A decisão anunciada pelos líderes da Confederação Geral do Trabalho (CGT) rompe, assim, com o diálogo com os ministros de Macri.
"Já não há tempo para o diálogo", assegurou Héctor Daer, após a reunião na qual decidiram recorrer a medidas de força.
O anúncio acontece em um cenário de economia recessiva, queda da atividade industrial e uma inflação que fechou 2016 acima dos 40% depois de uma desvalorização da moeda de 31%.
Os líderes da CGT confirmaram que não participarão de reuniões com empresários, nem com o governo, devido ao descumprimento dos acordos antidemissões.

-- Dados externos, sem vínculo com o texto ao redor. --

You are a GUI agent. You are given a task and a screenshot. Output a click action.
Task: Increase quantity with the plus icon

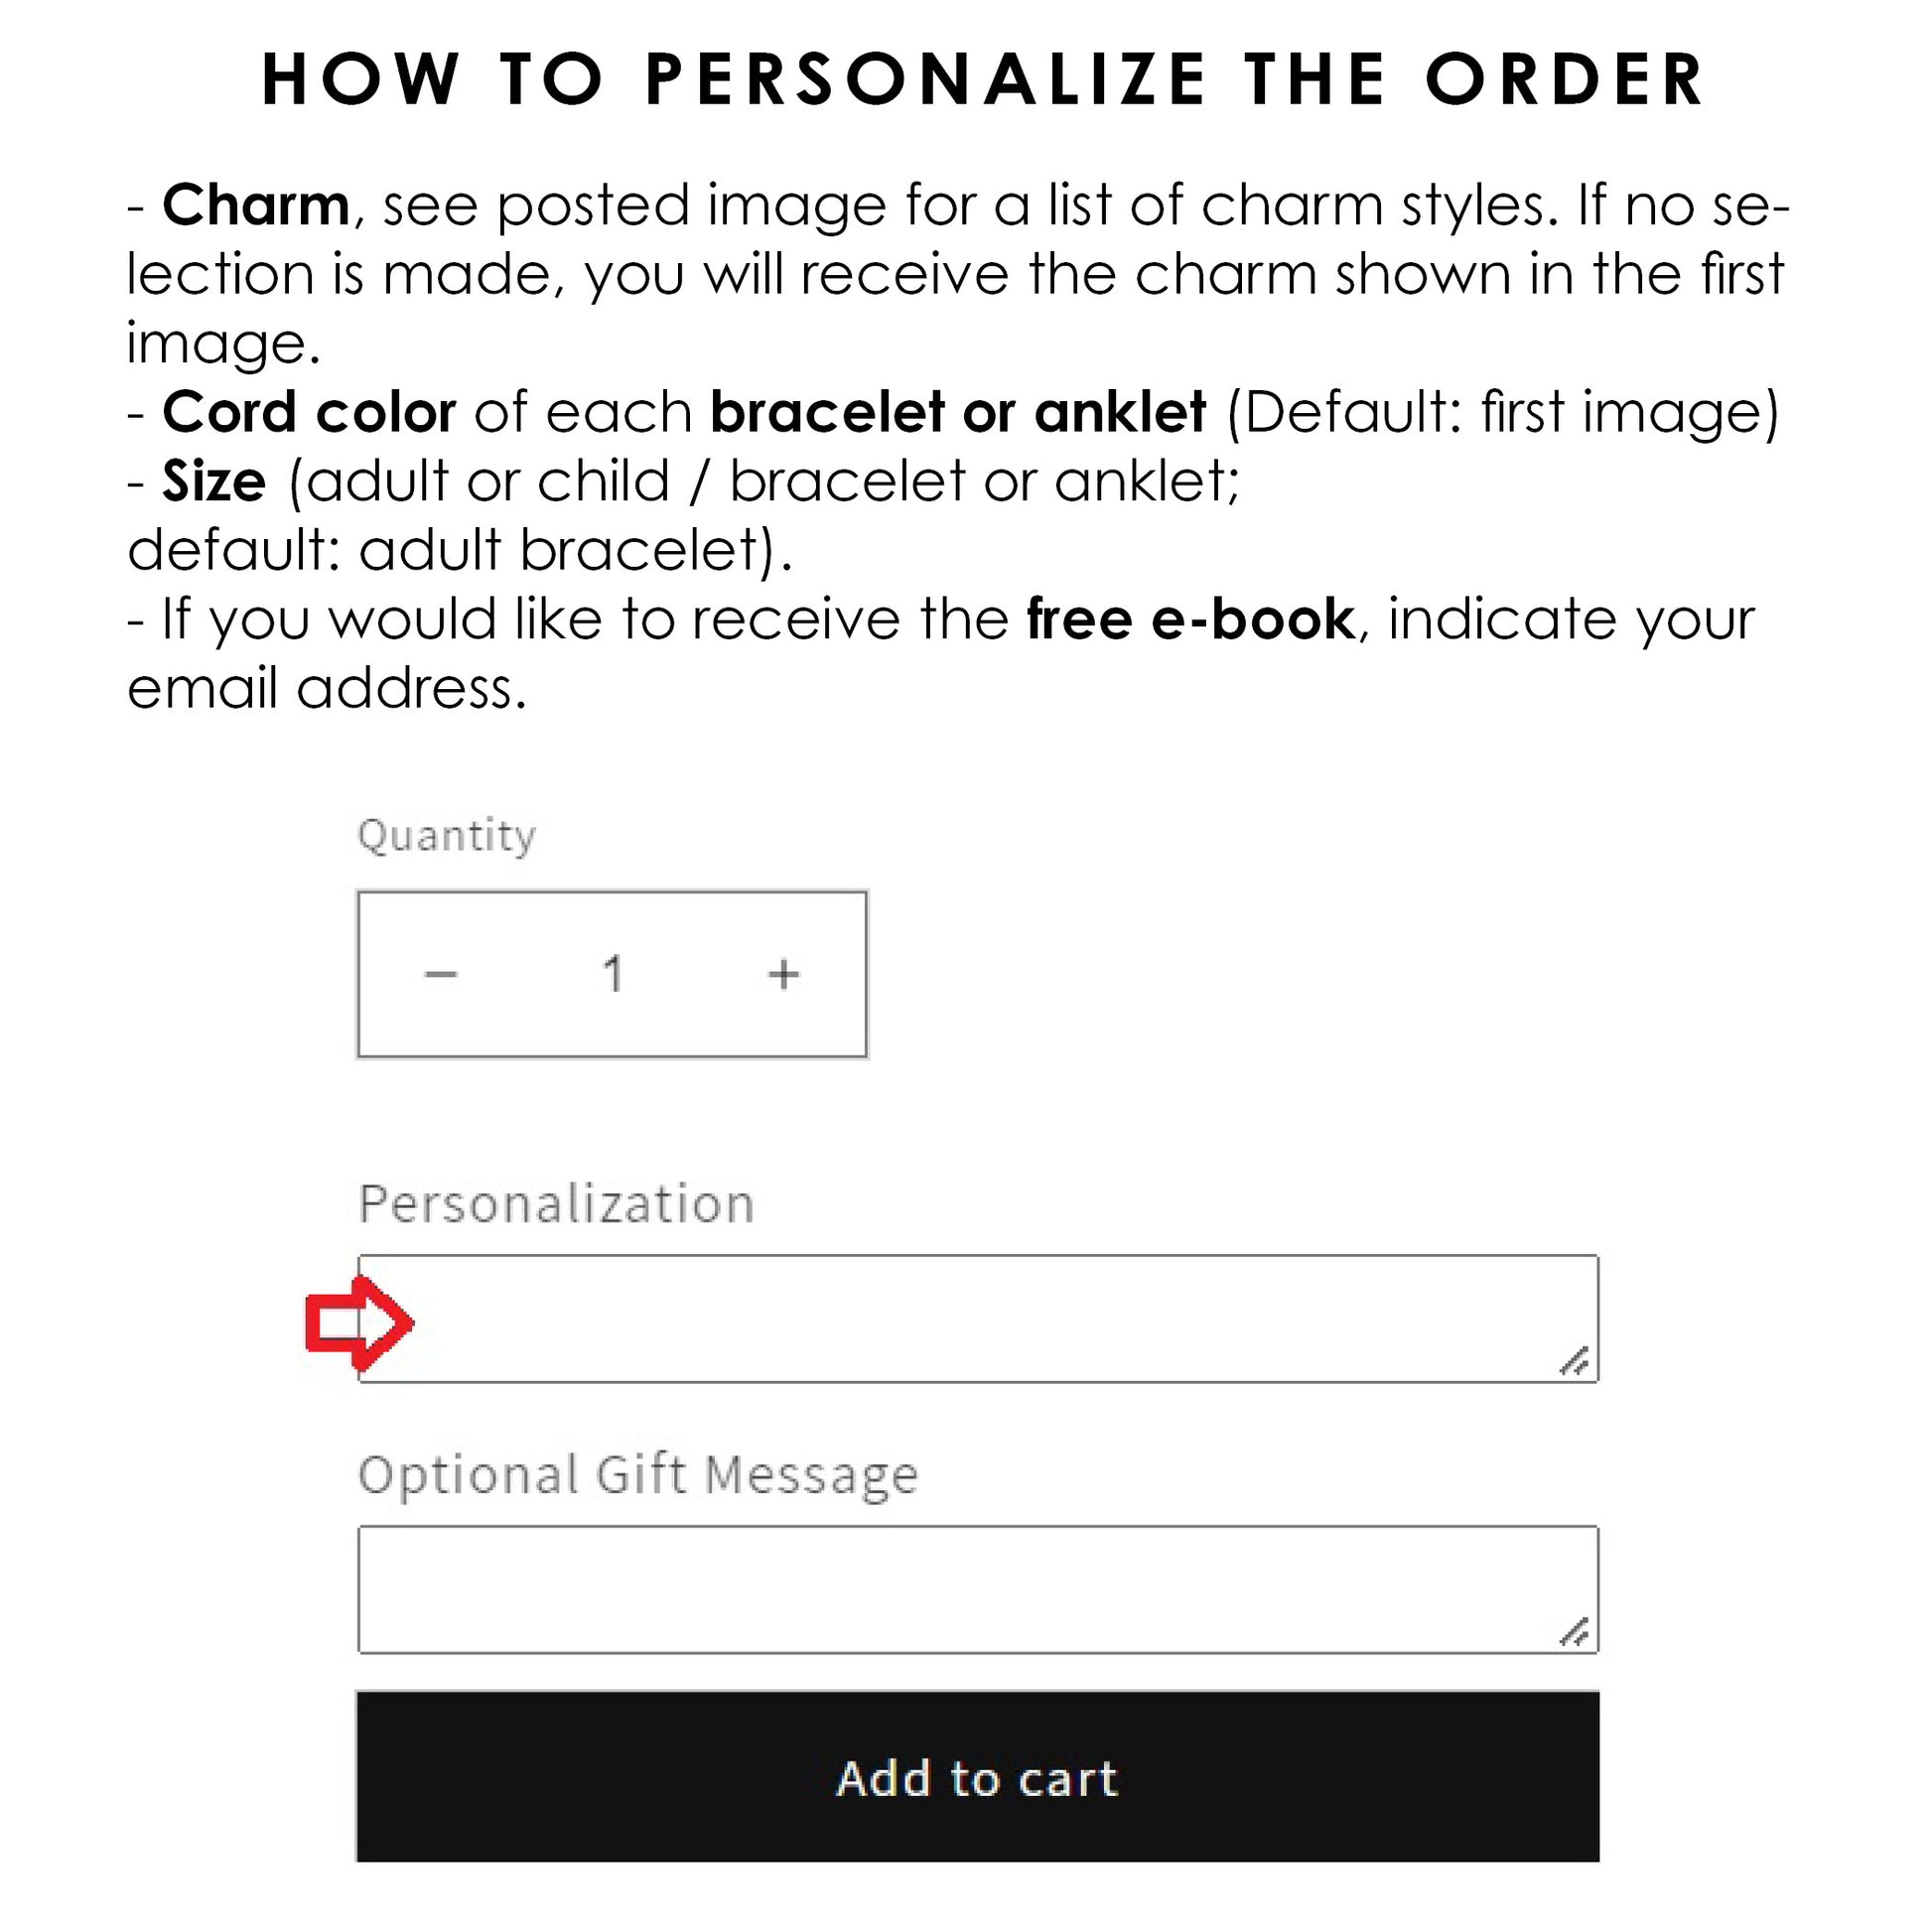[784, 974]
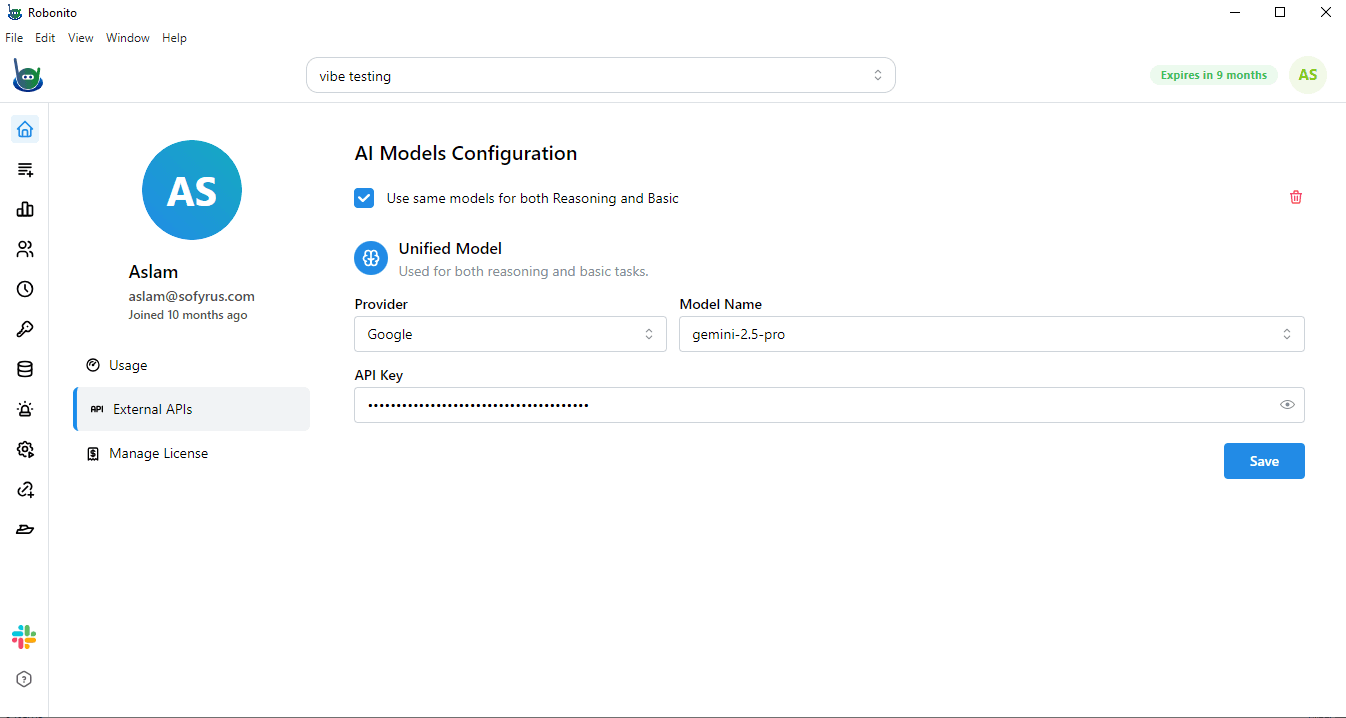Open the settings gear in the sidebar
The height and width of the screenshot is (718, 1346).
24,449
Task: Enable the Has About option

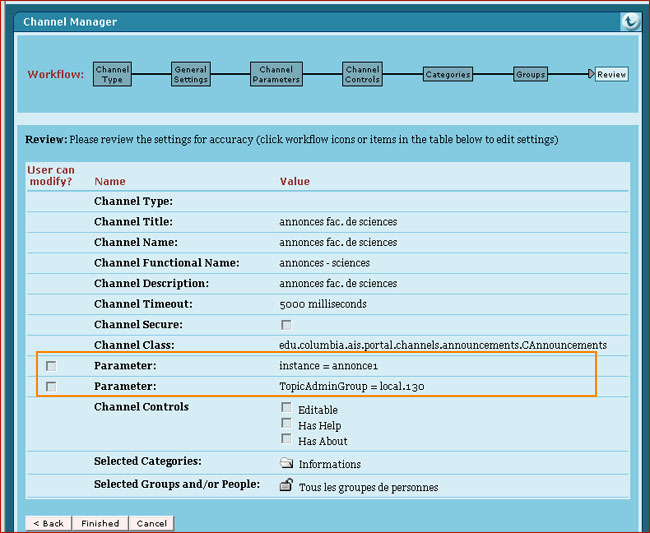Action: pyautogui.click(x=287, y=439)
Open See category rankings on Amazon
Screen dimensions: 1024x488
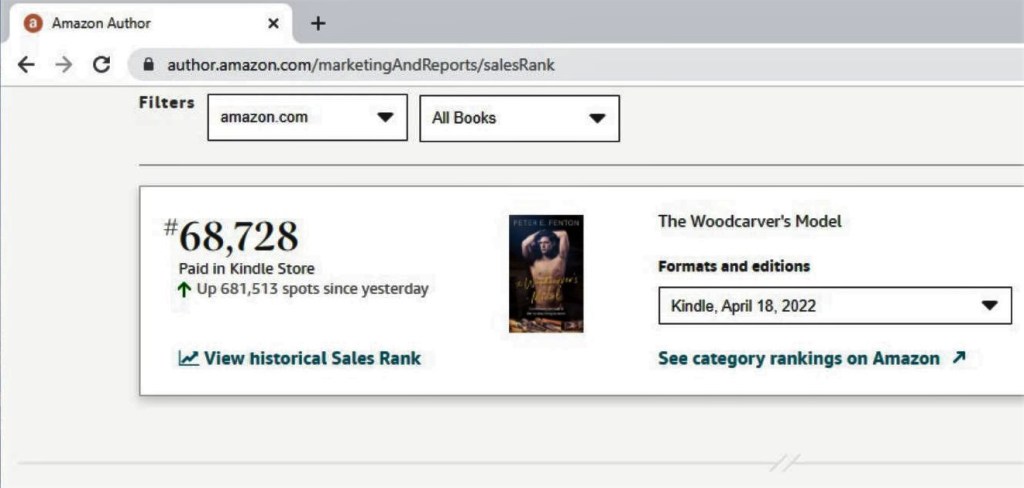(x=798, y=358)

Para março, estão previstos aumentos de entre 60% e 148% nas tarifas de energia elétrica, depois do aumento dos combustíveis em janeiro.
Esta seria a primeira greve geral contra o governo liberal de Mauricio Macri, que assumiu em 10 de dezembro de 2015, implementando um modelo diametralmente oposto aos governos protecionistas de Néstor e Cristina Kirchner (2003-2015).